Jason snickers. "No – the first part I told you, that's all true. Just, the part with Ma Gunn…"
"So Bruce Wayne didn't exactly contact Batman – "
"And I kind of helped him stop the robbery."
"…Huh." Stephanie peers at him for a moment before going back to the bandaging. She'll never finish at this rate. "I can see how that'd impress the guy." Another frown. "But I thought the other Robin – I mean, it was all over the newspapers – "
Jason shakes his head. "Nah, he's fine, Bruce just made him retire. Didn't even want another sidekick, but I guess he changed his mind."

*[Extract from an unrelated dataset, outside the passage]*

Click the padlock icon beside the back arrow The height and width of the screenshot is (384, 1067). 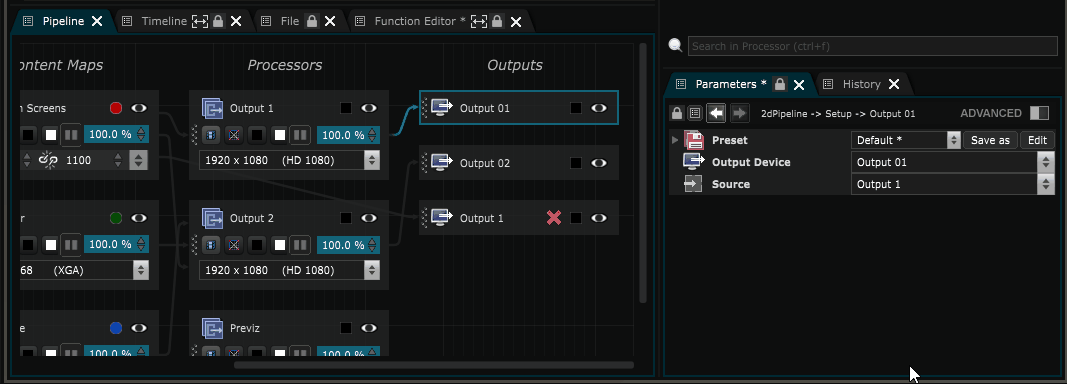(x=676, y=113)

"Yeah, you have that effect on people," she says absently. She looks up to find him gazing at her with a sort of warm curiosity, and she just shrugs.
"So what's it been like, the past two years? I know how it's been with Bruce, ups and downs – "
"Basically like that, yeah. I like it, mostly – I learned a ton of cool stuff, I get to beat up a bunch of nasty bastards, and you should seriously see the sky from up there – "
"One of those things is not like the others."
Another roguish smirk. "One of those things is the best part."
"Yeah, I'll bet." She gives his wounds a wry once-over, but he must have heard the jealousy, because his response is, "I could teach you some moves, you know. If you wanted."
His nod is quick, earnest, as if he's been waiting to make the offer for a long time. "Sure. You're a pretty good gymnast already, and I bet you've got good instincts."
"…You've thought about this, huh."
Anyone else might look abashed, but Stephanie is fairly sure that Jason is physically incapable. "A bit, yeah. So what do you say?"
She works silently for a moment, and then she looks up. "Only after you've healed up. All the way, Jason."
Jason rolls his eyes, but holds up one hand. "Robin's honour."
And that's how she ends up as Robin's student.